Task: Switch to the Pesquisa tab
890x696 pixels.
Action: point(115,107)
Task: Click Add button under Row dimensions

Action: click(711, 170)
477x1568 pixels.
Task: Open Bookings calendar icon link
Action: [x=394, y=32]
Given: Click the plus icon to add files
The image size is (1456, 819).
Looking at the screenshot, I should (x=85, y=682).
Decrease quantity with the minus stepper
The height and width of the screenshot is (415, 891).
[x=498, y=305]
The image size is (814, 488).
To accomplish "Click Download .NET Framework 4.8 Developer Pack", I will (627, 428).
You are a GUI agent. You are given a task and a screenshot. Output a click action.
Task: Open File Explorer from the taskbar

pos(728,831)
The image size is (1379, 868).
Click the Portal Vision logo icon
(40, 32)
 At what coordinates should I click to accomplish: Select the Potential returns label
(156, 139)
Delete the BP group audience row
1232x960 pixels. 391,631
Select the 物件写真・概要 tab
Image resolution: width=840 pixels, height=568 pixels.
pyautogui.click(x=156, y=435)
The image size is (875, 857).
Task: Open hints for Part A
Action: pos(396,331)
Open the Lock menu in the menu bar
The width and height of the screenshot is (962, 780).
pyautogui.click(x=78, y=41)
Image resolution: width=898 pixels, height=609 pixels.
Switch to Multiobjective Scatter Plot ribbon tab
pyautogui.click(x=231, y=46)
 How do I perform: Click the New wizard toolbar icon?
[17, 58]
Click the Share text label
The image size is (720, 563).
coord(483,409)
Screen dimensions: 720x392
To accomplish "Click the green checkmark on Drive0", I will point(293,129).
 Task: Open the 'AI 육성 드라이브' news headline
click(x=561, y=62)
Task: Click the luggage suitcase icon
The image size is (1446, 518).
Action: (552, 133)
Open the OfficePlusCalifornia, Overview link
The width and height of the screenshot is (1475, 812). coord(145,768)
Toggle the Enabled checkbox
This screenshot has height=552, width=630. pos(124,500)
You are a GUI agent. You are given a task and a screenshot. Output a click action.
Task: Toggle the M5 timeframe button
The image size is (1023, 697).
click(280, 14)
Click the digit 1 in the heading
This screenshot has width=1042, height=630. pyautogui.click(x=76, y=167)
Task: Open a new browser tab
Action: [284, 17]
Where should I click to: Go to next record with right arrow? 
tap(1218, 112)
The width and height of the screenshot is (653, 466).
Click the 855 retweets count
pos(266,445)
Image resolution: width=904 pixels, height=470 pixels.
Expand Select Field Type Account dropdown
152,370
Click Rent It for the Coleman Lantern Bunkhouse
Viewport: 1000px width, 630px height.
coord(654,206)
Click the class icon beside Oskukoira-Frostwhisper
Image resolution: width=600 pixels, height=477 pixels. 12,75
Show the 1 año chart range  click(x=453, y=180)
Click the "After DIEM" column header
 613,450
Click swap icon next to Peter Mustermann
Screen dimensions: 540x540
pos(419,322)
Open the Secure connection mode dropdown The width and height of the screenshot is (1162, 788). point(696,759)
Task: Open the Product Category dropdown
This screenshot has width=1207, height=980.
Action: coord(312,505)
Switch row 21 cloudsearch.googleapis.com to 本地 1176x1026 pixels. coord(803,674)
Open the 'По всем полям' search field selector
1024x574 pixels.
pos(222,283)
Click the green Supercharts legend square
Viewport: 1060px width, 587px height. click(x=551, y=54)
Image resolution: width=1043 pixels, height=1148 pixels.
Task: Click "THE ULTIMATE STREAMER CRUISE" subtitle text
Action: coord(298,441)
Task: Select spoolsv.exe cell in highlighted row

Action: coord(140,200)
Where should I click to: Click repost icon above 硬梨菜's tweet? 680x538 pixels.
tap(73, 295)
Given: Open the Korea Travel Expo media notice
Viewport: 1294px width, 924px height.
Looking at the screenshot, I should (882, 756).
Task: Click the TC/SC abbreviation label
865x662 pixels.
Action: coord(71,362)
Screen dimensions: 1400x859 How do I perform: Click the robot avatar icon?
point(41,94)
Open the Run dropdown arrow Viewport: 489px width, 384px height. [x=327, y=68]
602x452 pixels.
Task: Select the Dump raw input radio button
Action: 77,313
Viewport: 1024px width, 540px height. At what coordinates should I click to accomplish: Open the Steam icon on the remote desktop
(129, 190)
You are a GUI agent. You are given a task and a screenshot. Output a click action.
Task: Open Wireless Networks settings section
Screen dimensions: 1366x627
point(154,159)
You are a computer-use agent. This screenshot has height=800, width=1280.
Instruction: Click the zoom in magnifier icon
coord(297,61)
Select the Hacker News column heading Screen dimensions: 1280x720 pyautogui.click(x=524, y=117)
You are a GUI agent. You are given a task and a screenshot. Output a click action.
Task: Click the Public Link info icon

--*--

● **TASK GOAL**: A complete, exact transcription of the records is needed.

● **SOLUTION TO THE EXERCISE**:
Task: Switch to the Pesquisa tab
890x696 pixels.
Action: point(115,107)
Task: Click Add button under Row dimensions

Action: click(711, 170)
477x1568 pixels.
Task: Open Bookings calendar icon link
Action: [x=394, y=32]
Given: Click the plus icon to add files
The image size is (1456, 819).
Looking at the screenshot, I should (x=85, y=682).
Decrease quantity with the minus stepper
The height and width of the screenshot is (415, 891).
[x=498, y=305]
The image size is (814, 488).
To accomplish "Click Download .NET Framework 4.8 Developer Pack", I will (627, 428).
You are a GUI agent. You are given a task and a screenshot. Output a click action.
Task: Open File Explorer from the taskbar

pos(728,831)
The image size is (1379, 868).
Click the Portal Vision logo icon
(40, 32)
 At what coordinates should I click to accomplish: Select the Potential returns label
(156, 139)
Delete the BP group audience row
1232x960 pixels. 391,631
Select the 物件写真・概要 tab
Image resolution: width=840 pixels, height=568 pixels.
pyautogui.click(x=156, y=435)
The image size is (875, 857).
Task: Open hints for Part A
Action: pos(396,331)
Open the Lock menu in the menu bar
The width and height of the screenshot is (962, 780).
pyautogui.click(x=78, y=41)
Image resolution: width=898 pixels, height=609 pixels.
Switch to Multiobjective Scatter Plot ribbon tab
pyautogui.click(x=231, y=46)
 How do I perform: Click the New wizard toolbar icon?
[17, 58]
Click the Share text label
The image size is (720, 563).
coord(483,409)
Screen dimensions: 720x392
To accomplish "Click the green checkmark on Drive0", I will point(293,129).
 Task: Open the 'AI 육성 드라이브' news headline
click(x=561, y=62)
Task: Click the luggage suitcase icon
The image size is (1446, 518).
Action: (552, 133)
Open the OfficePlusCalifornia, Overview link
The width and height of the screenshot is (1475, 812). coord(145,768)
Toggle the Enabled checkbox
This screenshot has height=552, width=630. pos(124,500)
You are a GUI agent. You are given a task and a screenshot. Output a click action.
Task: Toggle the M5 timeframe button
The image size is (1023, 697).
click(280, 14)
Click the digit 1 in the heading
This screenshot has width=1042, height=630. pyautogui.click(x=76, y=167)
Task: Open a new browser tab
Action: [284, 17]
Where should I click to: Go to next record with right arrow? 
tap(1218, 112)
The width and height of the screenshot is (653, 466).
Click the 855 retweets count
pos(266,445)
Image resolution: width=904 pixels, height=470 pixels.
Expand Select Field Type Account dropdown
152,370
Click Rent It for the Coleman Lantern Bunkhouse
Viewport: 1000px width, 630px height.
coord(654,206)
Click the class icon beside Oskukoira-Frostwhisper
Image resolution: width=600 pixels, height=477 pixels. 12,75
Show the 1 año chart range  click(x=453, y=180)
Click the "After DIEM" column header
 613,450
Click swap icon next to Peter Mustermann
Screen dimensions: 540x540
pos(419,322)
Open the Secure connection mode dropdown The width and height of the screenshot is (1162, 788). point(696,759)
Task: Open the Product Category dropdown
This screenshot has width=1207, height=980.
Action: coord(312,505)
Switch row 21 cloudsearch.googleapis.com to 本地 1176x1026 pixels. coord(803,674)
Open the 'По всем полям' search field selector
1024x574 pixels.
pos(222,283)
Click the green Supercharts legend square
Viewport: 1060px width, 587px height. click(x=551, y=54)
Image resolution: width=1043 pixels, height=1148 pixels.
Task: Click "THE ULTIMATE STREAMER CRUISE" subtitle text
Action: coord(298,441)
Task: Select spoolsv.exe cell in highlighted row

Action: coord(140,200)
Where should I click to: Click repost icon above 硬梨菜's tweet? 680x538 pixels.
tap(73, 295)
Given: Open the Korea Travel Expo media notice
Viewport: 1294px width, 924px height.
Looking at the screenshot, I should (882, 756).
Task: Click the TC/SC abbreviation label
865x662 pixels.
Action: coord(71,362)
Screen dimensions: 1400x859 How do I perform: Click the robot avatar icon?
point(41,94)
Open the Run dropdown arrow Viewport: 489px width, 384px height. [x=327, y=68]
602x452 pixels.
Task: Select the Dump raw input radio button
Action: 77,313
Viewport: 1024px width, 540px height. At what coordinates should I click to accomplish: Open the Steam icon on the remote desktop
(129, 190)
You are a GUI agent. You are given a task and a screenshot. Output a click action.
Task: Open Wireless Networks settings section
Screen dimensions: 1366x627
point(154,159)
You are a computer-use agent. This screenshot has height=800, width=1280.
Instruction: Click the zoom in magnifier icon
coord(297,61)
Select the Hacker News column heading Screen dimensions: 1280x720 pyautogui.click(x=524, y=117)
You are a GUI agent. You are given a task and a screenshot. Output a click action.
Task: Click the Public Link info icon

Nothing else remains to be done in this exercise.